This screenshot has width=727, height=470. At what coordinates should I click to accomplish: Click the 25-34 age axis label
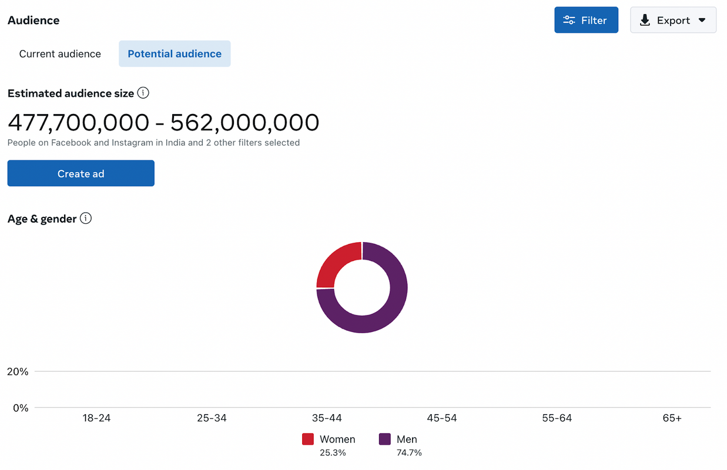click(212, 418)
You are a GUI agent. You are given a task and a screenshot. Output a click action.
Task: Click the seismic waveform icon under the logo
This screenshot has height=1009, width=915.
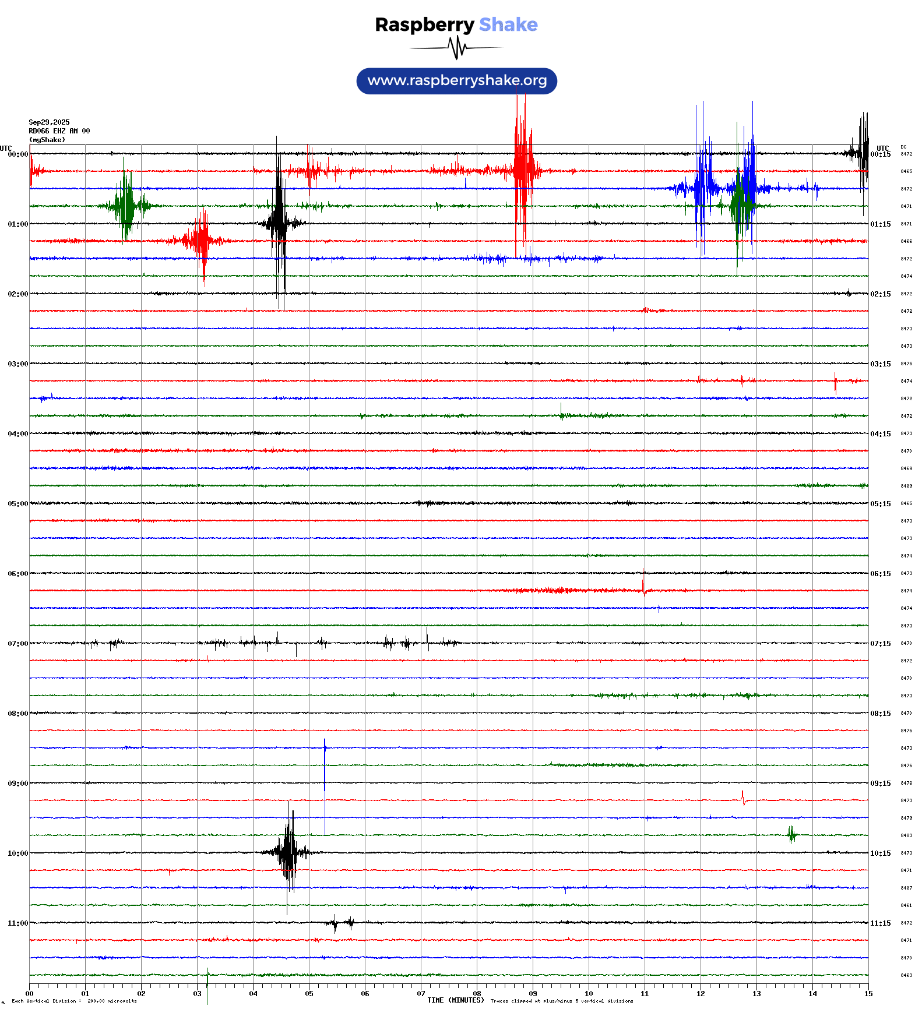[x=456, y=48]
────────────────────────────────────────
→ Assignment: Would you return all the data exactly as given, minus the pictures?

→ Task response:
This screenshot has width=727, height=470. At what coordinates should I click to accomplish: Click the 25-34 age axis label
click(212, 418)
You are a GUI agent. You are given a task and a screenshot. Output a click action.
Task: Click the seismic waveform icon under the logo
This screenshot has height=1009, width=915.
[x=456, y=48]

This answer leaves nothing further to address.